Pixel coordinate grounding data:
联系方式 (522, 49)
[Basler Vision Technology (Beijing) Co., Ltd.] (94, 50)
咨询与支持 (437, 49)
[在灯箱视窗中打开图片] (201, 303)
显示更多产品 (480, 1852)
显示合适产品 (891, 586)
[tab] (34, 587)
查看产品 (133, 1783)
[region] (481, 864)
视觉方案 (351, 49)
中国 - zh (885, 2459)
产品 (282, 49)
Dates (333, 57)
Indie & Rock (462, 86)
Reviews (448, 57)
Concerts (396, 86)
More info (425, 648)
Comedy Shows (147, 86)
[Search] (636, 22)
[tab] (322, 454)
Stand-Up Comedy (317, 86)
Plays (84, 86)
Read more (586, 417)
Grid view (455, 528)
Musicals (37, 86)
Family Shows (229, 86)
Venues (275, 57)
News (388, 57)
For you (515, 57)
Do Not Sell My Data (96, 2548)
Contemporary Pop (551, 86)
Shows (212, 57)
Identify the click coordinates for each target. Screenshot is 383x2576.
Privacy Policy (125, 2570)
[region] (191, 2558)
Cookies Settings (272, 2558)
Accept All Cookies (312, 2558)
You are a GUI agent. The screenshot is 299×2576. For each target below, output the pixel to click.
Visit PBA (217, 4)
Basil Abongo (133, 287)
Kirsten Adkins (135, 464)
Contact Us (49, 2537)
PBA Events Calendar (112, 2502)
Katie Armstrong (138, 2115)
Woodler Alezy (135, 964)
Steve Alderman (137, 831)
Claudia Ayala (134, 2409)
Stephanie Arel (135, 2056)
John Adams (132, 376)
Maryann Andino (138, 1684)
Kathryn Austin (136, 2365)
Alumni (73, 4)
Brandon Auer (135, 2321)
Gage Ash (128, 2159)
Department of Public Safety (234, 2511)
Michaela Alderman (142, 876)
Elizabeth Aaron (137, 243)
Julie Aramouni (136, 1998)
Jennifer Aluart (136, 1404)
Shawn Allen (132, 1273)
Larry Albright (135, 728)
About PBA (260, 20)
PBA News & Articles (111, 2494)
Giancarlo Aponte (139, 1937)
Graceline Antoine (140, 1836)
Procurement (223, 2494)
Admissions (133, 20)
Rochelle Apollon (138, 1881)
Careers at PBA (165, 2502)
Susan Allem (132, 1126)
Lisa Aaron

▸ **Exercise details**:
Will you return exactly the lines above from the one with "Kirsten Adkins (135, 464)" down to the one with "Jennifer Aluart (136, 1404)", counting both as part of the range?

▸ **Answer space**:
Kirsten Adkins (135, 464)
Contact Us (49, 2537)
PBA Events Calendar (112, 2502)
Katie Armstrong (138, 2115)
Woodler Alezy (135, 964)
Steve Alderman (137, 831)
Claudia Ayala (134, 2409)
Stephanie Arel (135, 2056)
John Adams (132, 376)
Maryann Andino (138, 1684)
Kathryn Austin (136, 2365)
Alumni (73, 4)
Brandon Auer (135, 2321)
Gage Ash (128, 2159)
Department of Public Safety (234, 2511)
Michaela Alderman (142, 876)
Elizabeth Aaron (137, 243)
Julie Aramouni (136, 1998)
Jennifer Aluart (136, 1404)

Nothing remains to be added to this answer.